I advocate making it clear for the application writer. I strongly prefer
such burden is not put on application writers unnecesarily. Unusual ways to
express what the application writer intended increases support costs and can
make some implementations harder.
Consider:
SELECT *
WHERE (?x dc10:title ?title) OR (?x dc11:title ?title)
(?x dc10:creator ?author) OR (?x dc11:creator ?author)
Suppose this is a library with its own accession system and the query is
doing the simple thing of accession number to title and author
SELECT ?title ?author
WHERE (?x lib:accession ?n)
(?n lib:number "123.456.789")
{ (?x dc10:title ?title) OR (?x dc11:title ?title) }
{ (?x dc10:creator ?author) OR (?x dc11:creator ?author) }
This is not a long query - the extraction parts of queries can be many
fields and I have seen queries a page long.
This is going to turn into, maybe:
SELECT ?title ?author
WHERE
(?x lib:accession ?n0) (?n0 lib:number "123.456.789")

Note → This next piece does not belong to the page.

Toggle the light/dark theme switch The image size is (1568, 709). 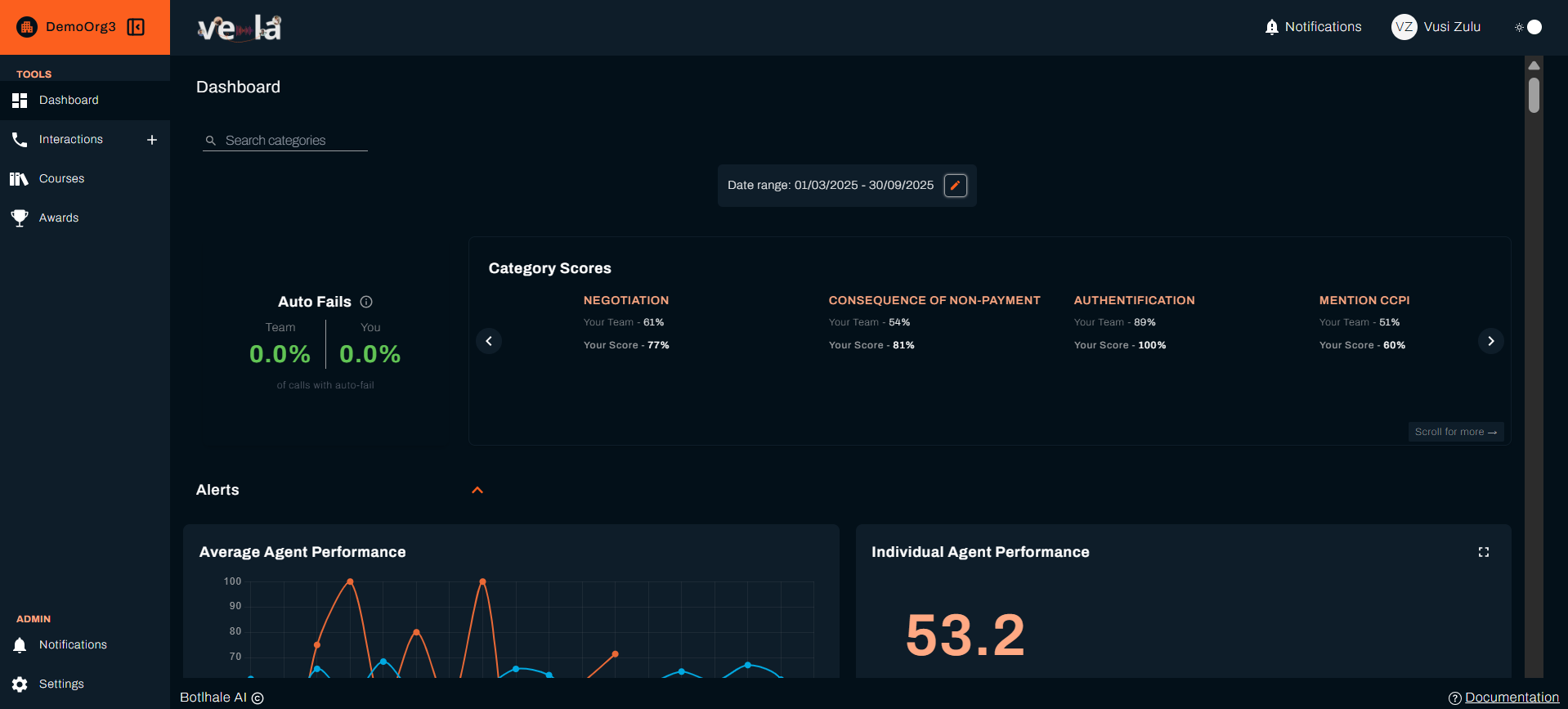[x=1528, y=27]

(?x dc10:title ?title) (?x dc10:creator ?author)
UNION
(?x lib:accession ?n1) (?n1 lib:number "123.456.789")
(?x dc11:title ?title) (?x dc10:creator ?author)
UNION
(?x lib:accession ?n2) (?n2 lib:number "123.456.789")
(?x dc11:title ?title) (?x dc10:creator ?author)
UNION
(?x lib:accession ?n3) (?n3 lib:number "123.456.789")

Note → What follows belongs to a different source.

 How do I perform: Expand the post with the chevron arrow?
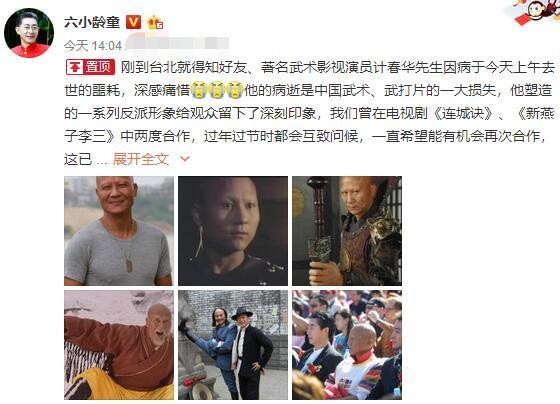[x=185, y=159]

(?x dc11:title ?title) (?x dc11:creator ?author)
This rewrite is a simple algorithm for a machine but error prone for
application writers. There is a repeated part each time.

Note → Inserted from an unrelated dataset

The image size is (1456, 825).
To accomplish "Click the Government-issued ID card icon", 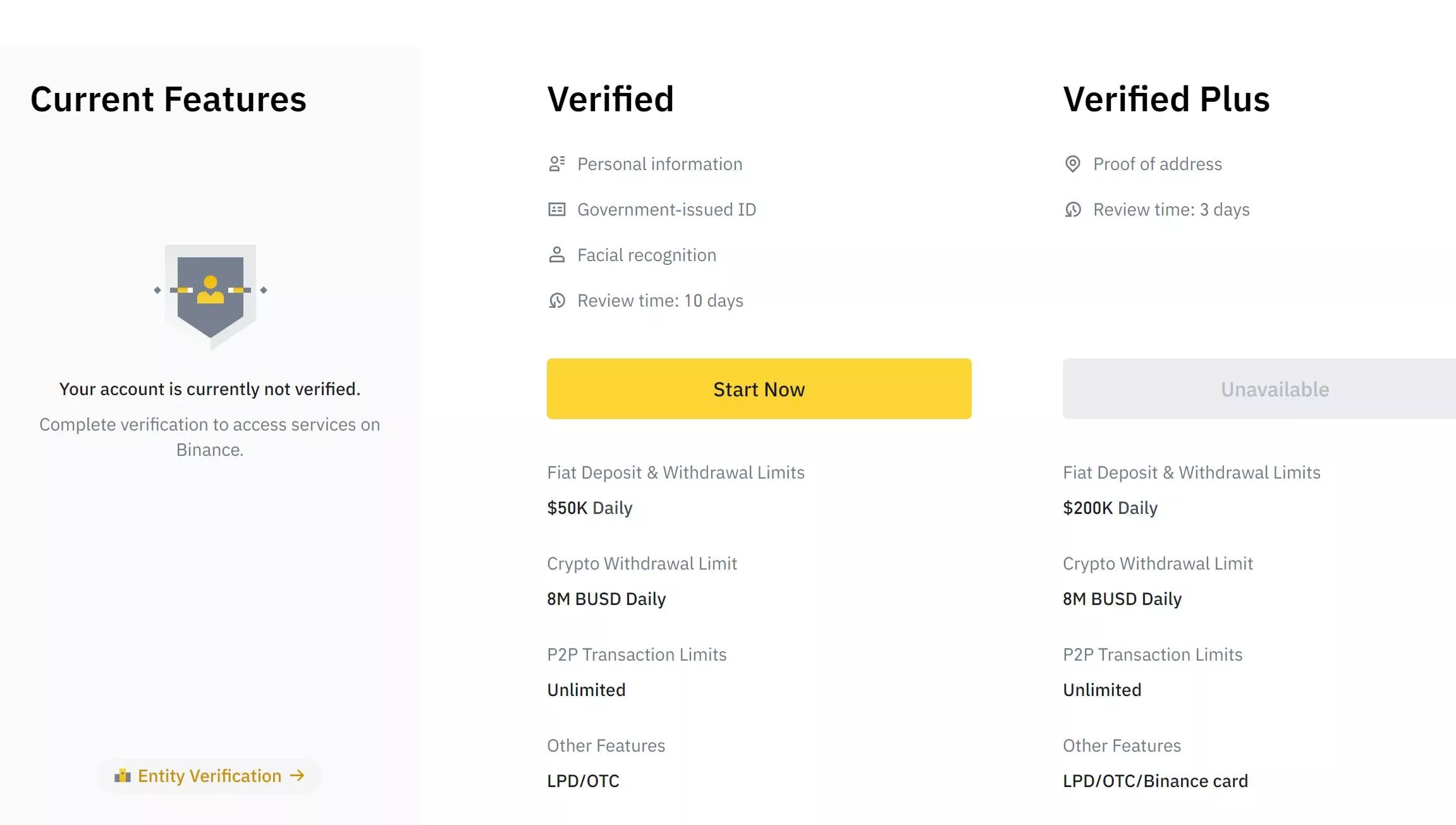I will pos(557,209).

It is a simple matter for an implementation to the rewrites, but not
for the human application writer.
And there are alternatives: if an implmentation spots that ?x is expected
to be defined once or just a few times (e.g. lib:number is an IFP) an
execution form of
(?x ?p ?title) AND ?p == dc10:title | ?p == dc11:title
might be preferrable.
Recovering the underlying structure can harder to implement. Finding a
repeated part is harder - compiler optimization algorithms should find this
but it is less trivial than the initial rewrite.
Early implementations or ones aiming for a small footprint may be quite
naive in executing such a query - later or ones targeted at high
performance may wish to adopt different approaches based on query and
data.
> The query evaluator can simply execute each match in turn, or it may
> optimise it if it wishes to get more performance.
It is a balance here - the nested form can be turned into a sequence of
SQL expressions if the implementation so desires. That is not a hard
implementation. The converse is not true - turning the exapanded form into
alternative executiuon forms is not easy.
Andy
Steve Harris wrote:
> Another systatic alternative to the inline disjunctive exressions I
> dislike so much :) is UNION queries, which have been discussed a little,
> as "multiple queries per request", "multiple WHEREs" or something similar.
>
> So
>
> SELECT ?name
> WHERE { (?x foo:name ?name) }
> OR { (?x bar:hasName ?name) }
>
> could be writen as:
>
> SELECT ?name
> WHERE (?x foo:name ?name)
> UNION
> WHERE (?x bar:hasName ?name)
>
> or some other equivalent (you wany want to repeat the SELECT).
>
> This has the advantage over OR that it doesnt explode the query
> complexity, and doesnt have such complicated interactions with OPTIONAL,
> as every allowed combination of disjunctive expressions has to be spellt
> out. The query evaluator can simply execute each match in turn, or it may
> optimise it if it wishes to get more performance.
>
> The downside is that it will make the queries more verbose if you have a
> complicated disjunctive expression.
>
> - Steve
>
Received on Monday, 11 October 2004 08:45:24 UTC